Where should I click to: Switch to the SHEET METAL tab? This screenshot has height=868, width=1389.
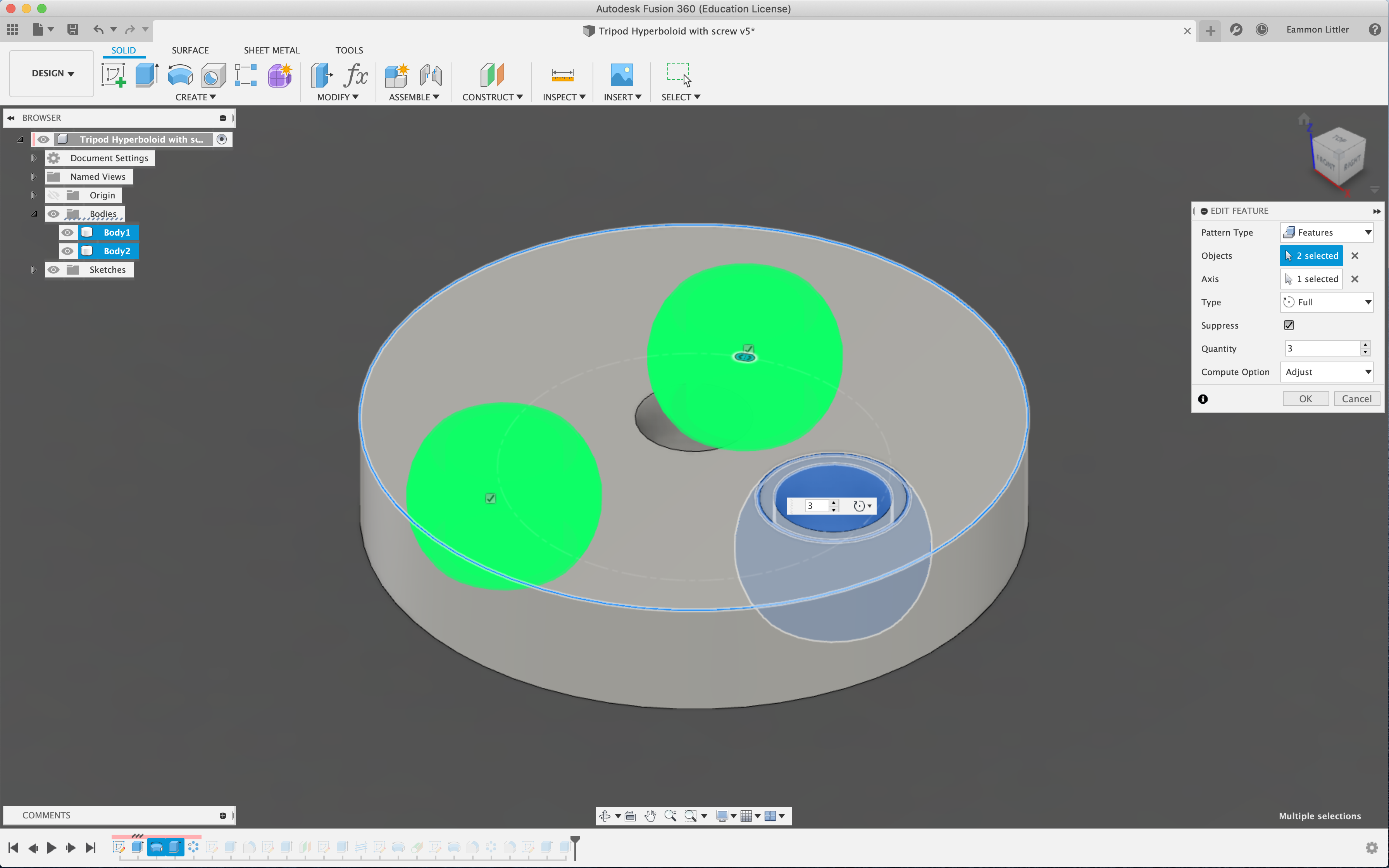pyautogui.click(x=272, y=50)
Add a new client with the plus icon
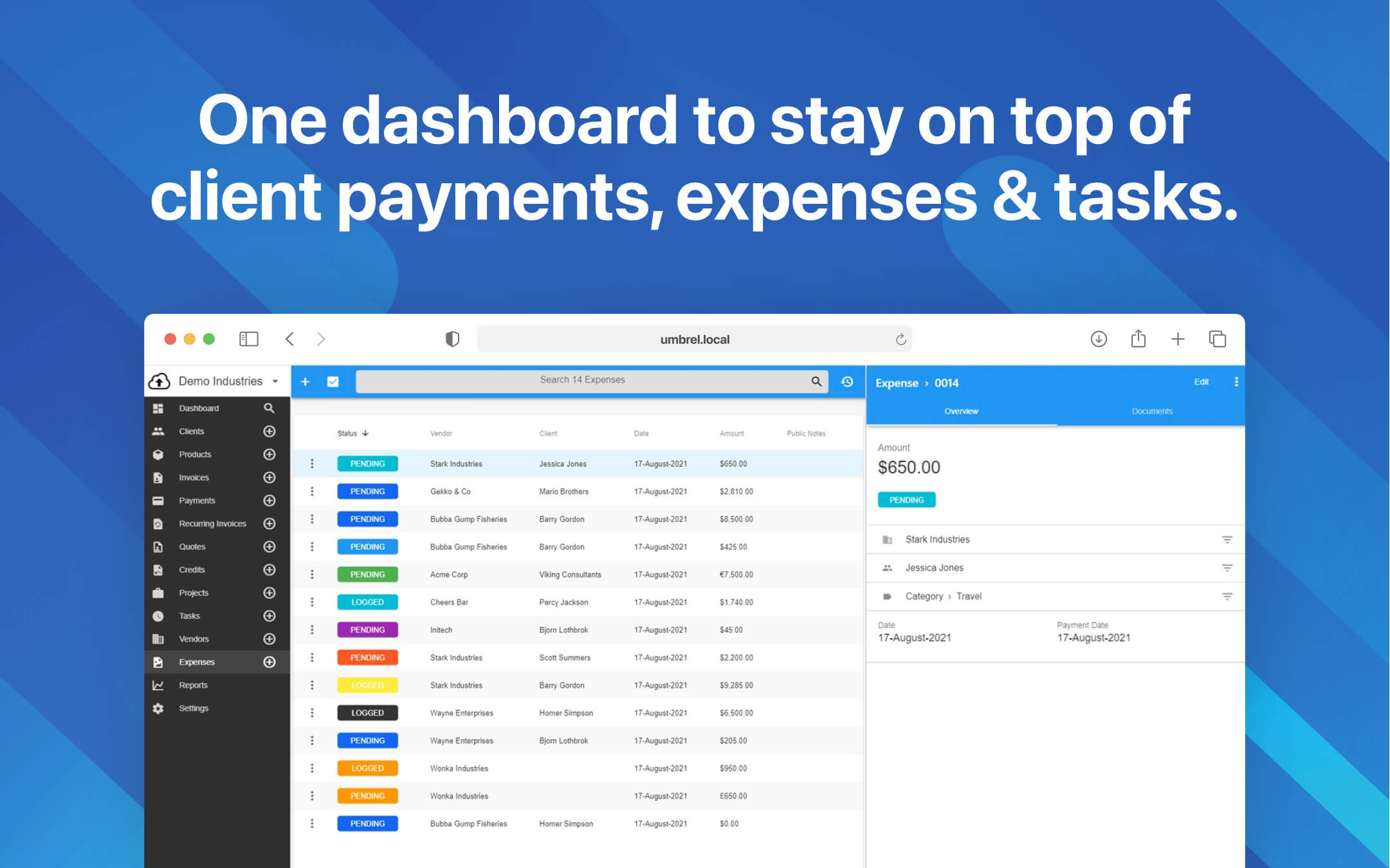1390x868 pixels. pos(270,431)
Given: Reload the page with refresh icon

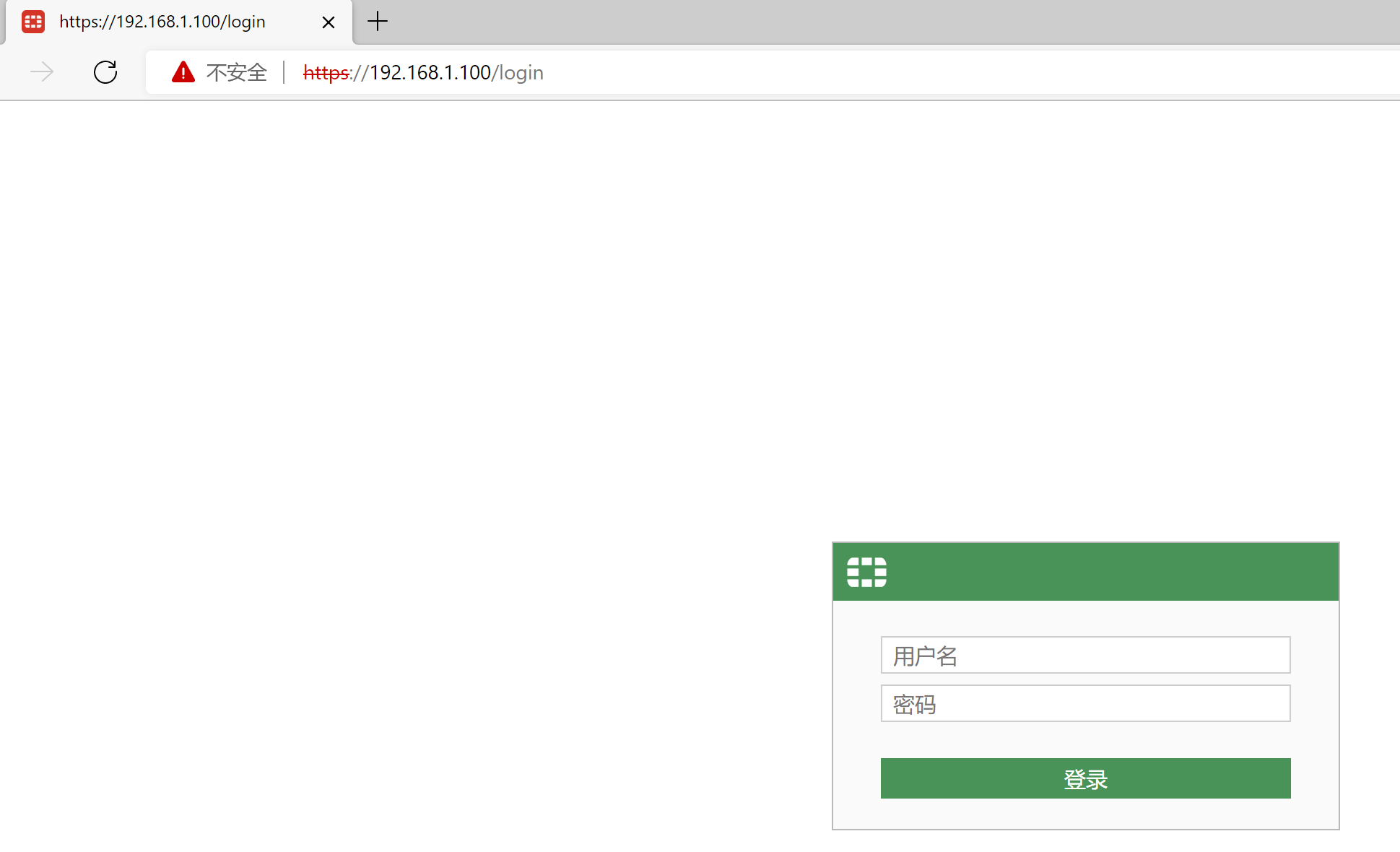Looking at the screenshot, I should click(105, 72).
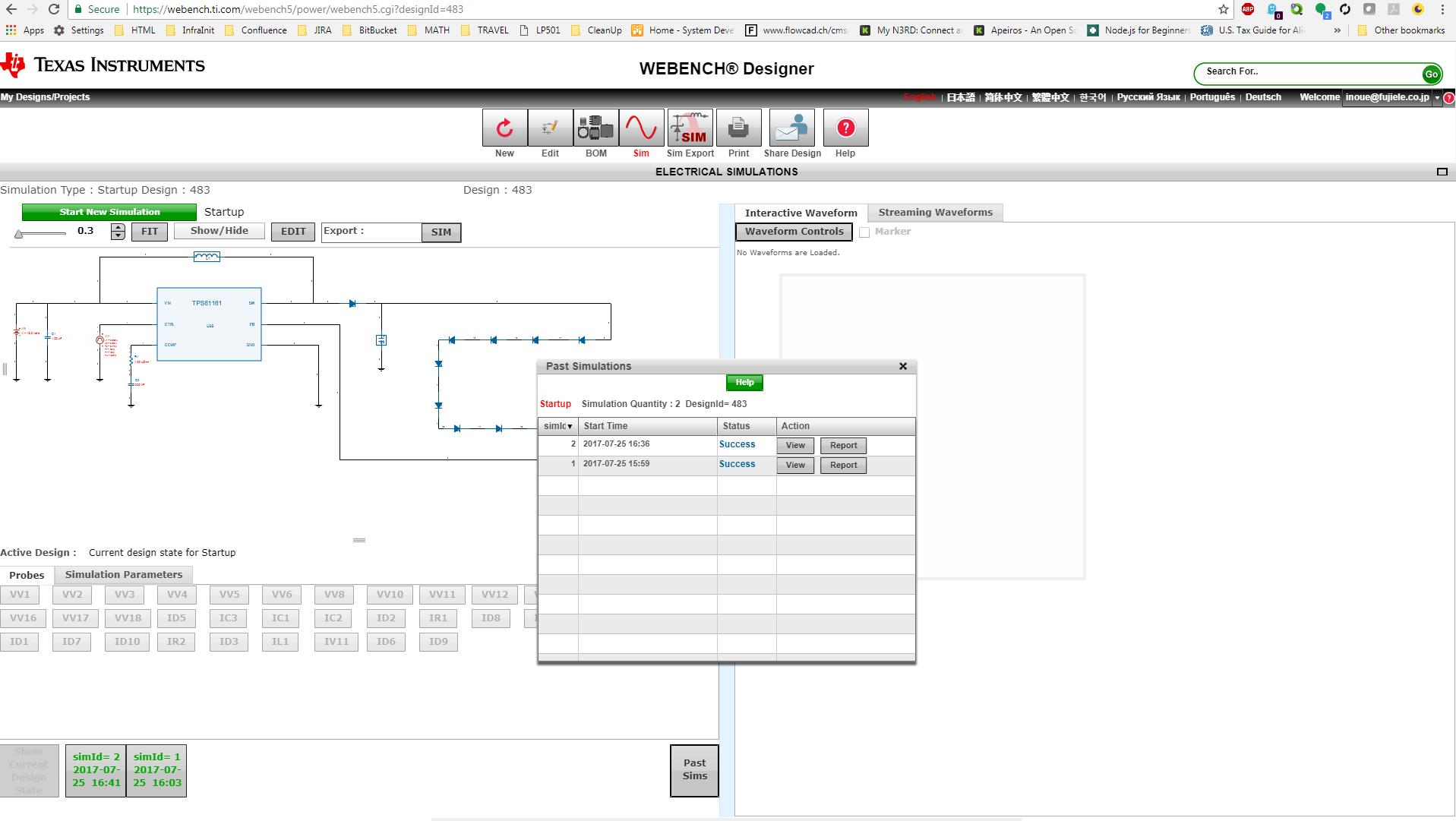The height and width of the screenshot is (821, 1456).
Task: Switch to the Streaming Waveforms tab
Action: 935,212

→ Prompt:
Restate the listing word for word and drop the pictures.

→ Solved exercise:
Where should I click to: Switch to the SHEET METAL tab? This screenshot has height=868, width=1389.
pyautogui.click(x=272, y=50)
Add a new client with the plus icon
1390x868 pixels. pos(270,431)
Given: Reload the page with refresh icon

Looking at the screenshot, I should click(105, 72).
The height and width of the screenshot is (821, 1456).
Task: Switch to the Streaming Waveforms tab
Action: 935,212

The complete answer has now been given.